→ **Data for this task**
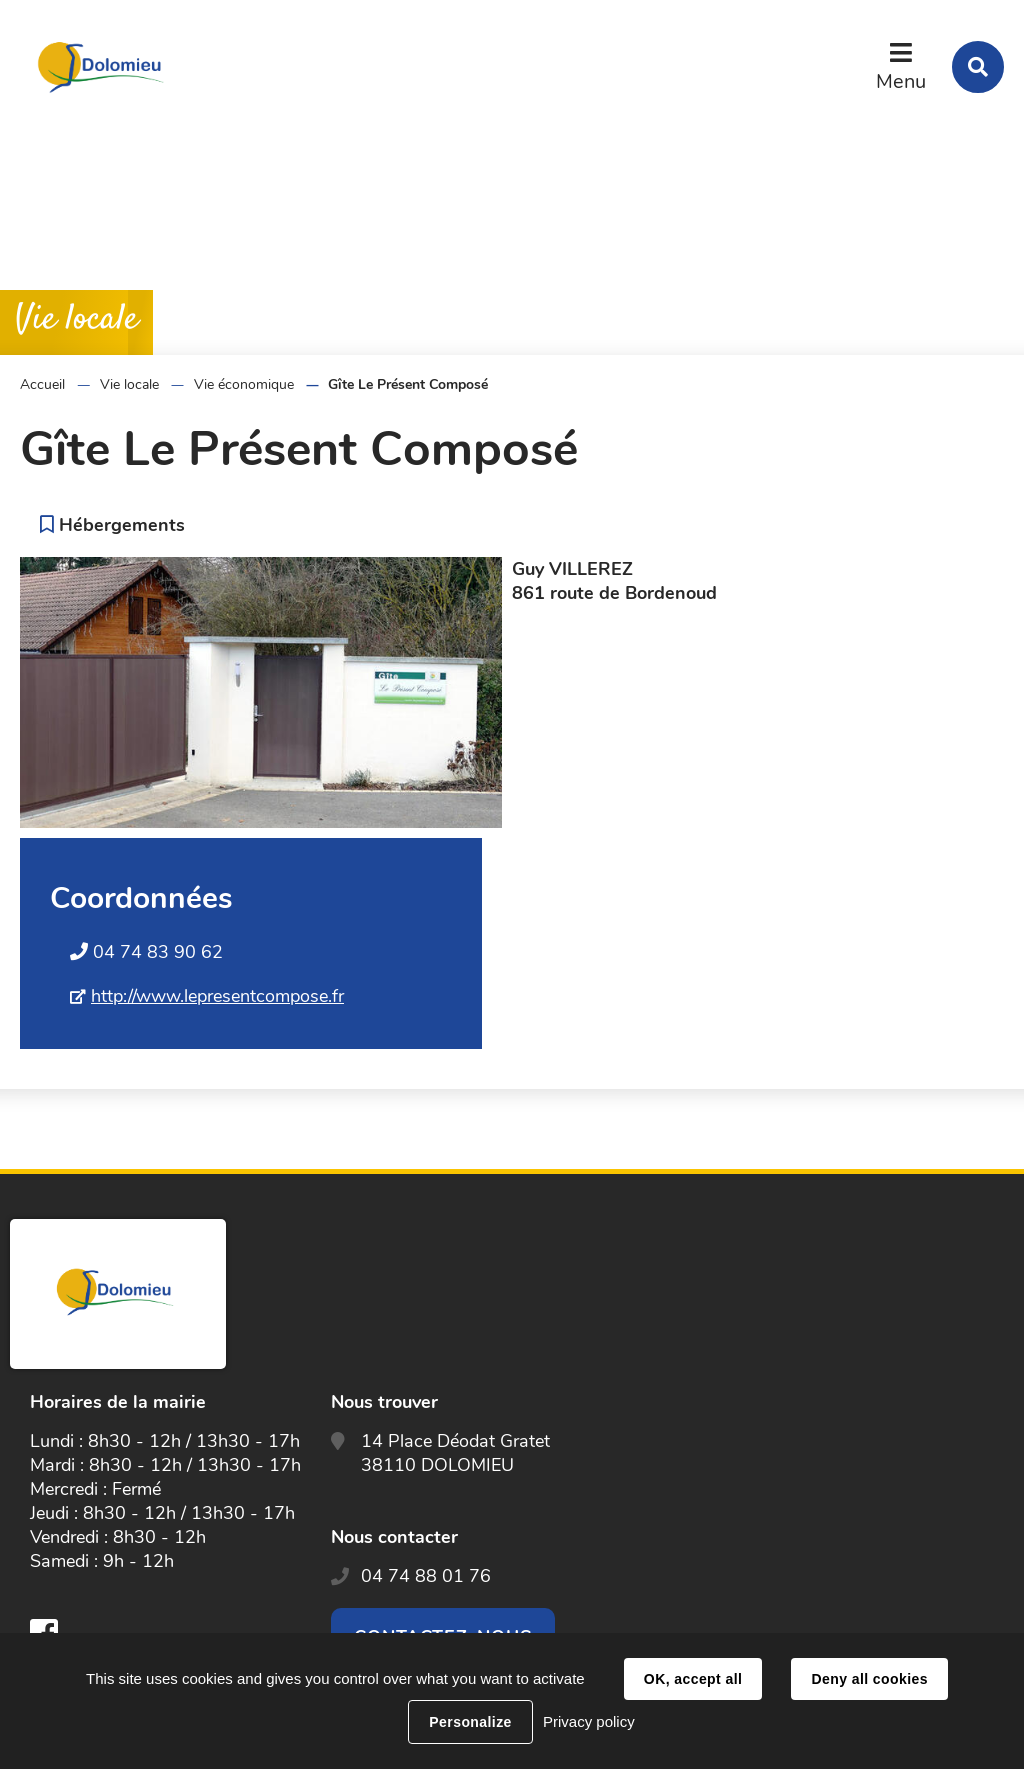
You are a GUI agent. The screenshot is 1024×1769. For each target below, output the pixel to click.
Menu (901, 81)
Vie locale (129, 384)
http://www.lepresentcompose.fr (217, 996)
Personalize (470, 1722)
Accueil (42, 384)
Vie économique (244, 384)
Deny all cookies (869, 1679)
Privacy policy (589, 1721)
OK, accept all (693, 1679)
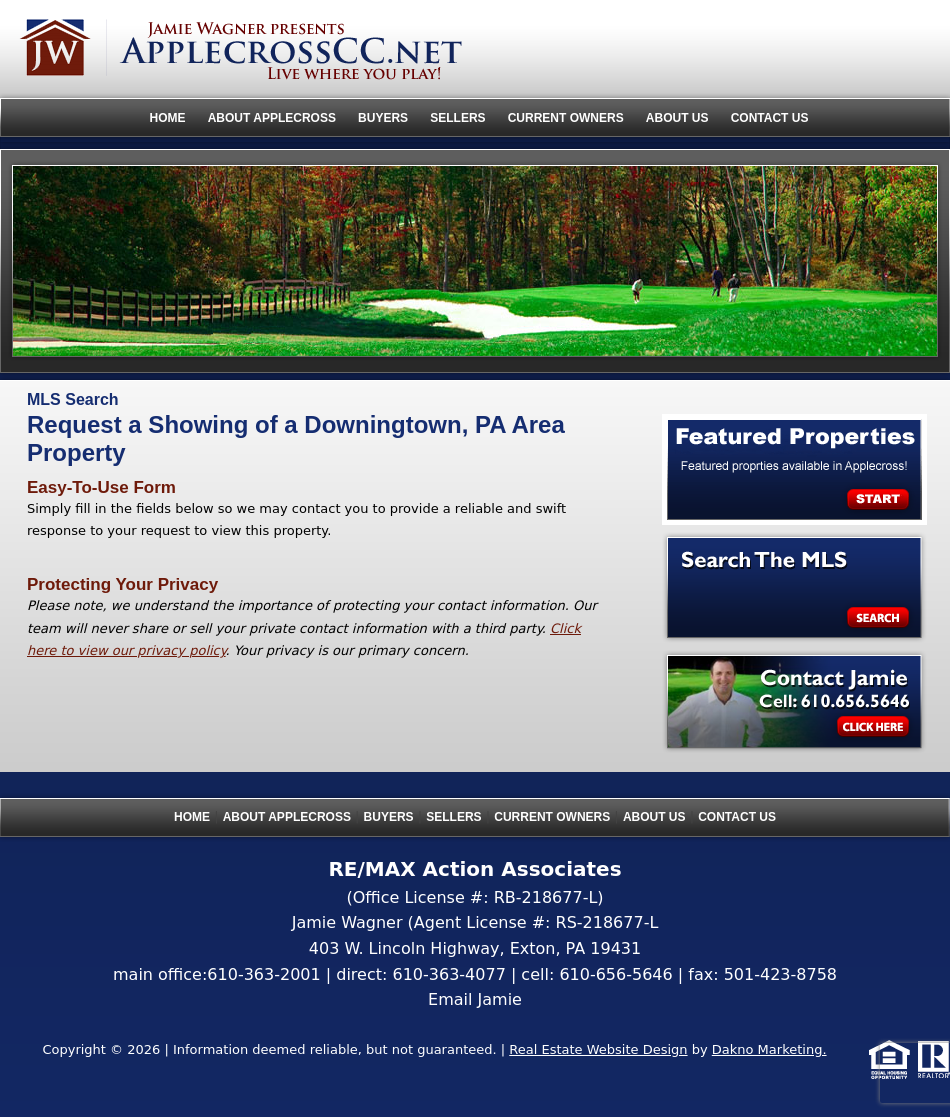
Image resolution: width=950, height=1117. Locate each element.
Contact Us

---

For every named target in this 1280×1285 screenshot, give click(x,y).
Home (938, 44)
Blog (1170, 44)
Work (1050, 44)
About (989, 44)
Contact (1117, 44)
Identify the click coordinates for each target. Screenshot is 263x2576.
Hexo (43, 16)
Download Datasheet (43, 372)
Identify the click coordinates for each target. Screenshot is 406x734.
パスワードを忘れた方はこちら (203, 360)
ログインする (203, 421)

* * *

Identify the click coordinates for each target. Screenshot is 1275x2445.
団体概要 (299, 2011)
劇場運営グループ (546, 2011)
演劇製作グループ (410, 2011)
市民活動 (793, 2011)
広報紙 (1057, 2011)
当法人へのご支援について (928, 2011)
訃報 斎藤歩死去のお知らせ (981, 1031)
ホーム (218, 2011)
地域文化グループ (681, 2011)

→ **Goal**
Begin at the line that has "演劇製作グループ (410, 2011)" and stop after the line that has "地域文化グループ (681, 2011)". Rewrite those items with "広報紙" changed to "広報誌" and nothing else altered.

→ **Result of this task**
演劇製作グループ (410, 2011)
市民活動 (793, 2011)
広報誌 (1057, 2011)
当法人へのご支援について (928, 2011)
訃報 斎藤歩死去のお知らせ (981, 1031)
ホーム (218, 2011)
地域文化グループ (681, 2011)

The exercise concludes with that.